#### Goal:
How many of the lines below contain the word "resolution"? Reply with the number alone.

____

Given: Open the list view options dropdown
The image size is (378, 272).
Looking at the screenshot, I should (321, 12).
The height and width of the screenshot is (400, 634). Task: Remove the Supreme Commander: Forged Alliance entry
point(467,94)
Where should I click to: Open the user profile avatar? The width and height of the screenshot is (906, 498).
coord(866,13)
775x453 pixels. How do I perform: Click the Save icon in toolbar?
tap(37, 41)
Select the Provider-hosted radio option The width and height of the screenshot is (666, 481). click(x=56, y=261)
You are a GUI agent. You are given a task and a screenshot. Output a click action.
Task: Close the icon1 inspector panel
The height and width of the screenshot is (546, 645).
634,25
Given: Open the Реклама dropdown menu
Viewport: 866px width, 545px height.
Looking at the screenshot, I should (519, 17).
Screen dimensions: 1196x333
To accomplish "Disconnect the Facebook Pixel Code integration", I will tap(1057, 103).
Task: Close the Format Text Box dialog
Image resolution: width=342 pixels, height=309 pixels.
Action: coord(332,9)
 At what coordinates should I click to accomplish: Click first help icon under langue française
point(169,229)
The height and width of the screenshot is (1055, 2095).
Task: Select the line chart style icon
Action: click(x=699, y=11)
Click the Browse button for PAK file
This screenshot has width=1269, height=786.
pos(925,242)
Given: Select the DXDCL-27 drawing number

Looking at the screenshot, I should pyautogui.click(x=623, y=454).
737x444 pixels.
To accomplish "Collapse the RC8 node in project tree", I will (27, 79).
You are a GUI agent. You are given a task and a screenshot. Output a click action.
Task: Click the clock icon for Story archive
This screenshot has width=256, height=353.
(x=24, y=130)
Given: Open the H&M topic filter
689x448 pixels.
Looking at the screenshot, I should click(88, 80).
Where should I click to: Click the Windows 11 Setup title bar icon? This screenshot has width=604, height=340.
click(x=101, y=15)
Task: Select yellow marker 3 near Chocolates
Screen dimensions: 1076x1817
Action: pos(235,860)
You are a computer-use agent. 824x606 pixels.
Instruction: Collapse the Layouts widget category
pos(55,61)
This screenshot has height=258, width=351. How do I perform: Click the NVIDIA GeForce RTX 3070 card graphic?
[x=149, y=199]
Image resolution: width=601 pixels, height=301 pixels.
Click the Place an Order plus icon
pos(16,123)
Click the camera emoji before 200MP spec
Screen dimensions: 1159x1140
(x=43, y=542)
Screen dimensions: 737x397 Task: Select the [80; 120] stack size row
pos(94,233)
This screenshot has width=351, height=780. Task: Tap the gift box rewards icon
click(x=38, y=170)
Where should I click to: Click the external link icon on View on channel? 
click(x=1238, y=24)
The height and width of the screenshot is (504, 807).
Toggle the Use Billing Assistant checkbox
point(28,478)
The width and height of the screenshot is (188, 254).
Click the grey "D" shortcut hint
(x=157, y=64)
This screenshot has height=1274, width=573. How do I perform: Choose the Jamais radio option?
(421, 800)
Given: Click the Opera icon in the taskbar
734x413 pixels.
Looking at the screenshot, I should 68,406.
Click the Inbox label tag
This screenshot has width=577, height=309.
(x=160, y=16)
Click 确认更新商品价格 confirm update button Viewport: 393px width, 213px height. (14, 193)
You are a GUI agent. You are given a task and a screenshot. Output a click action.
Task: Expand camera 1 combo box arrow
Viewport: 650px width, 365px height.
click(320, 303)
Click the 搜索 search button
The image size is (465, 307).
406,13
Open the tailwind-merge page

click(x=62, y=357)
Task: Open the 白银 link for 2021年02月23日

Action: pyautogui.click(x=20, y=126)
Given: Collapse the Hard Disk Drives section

____

#### The reply:
2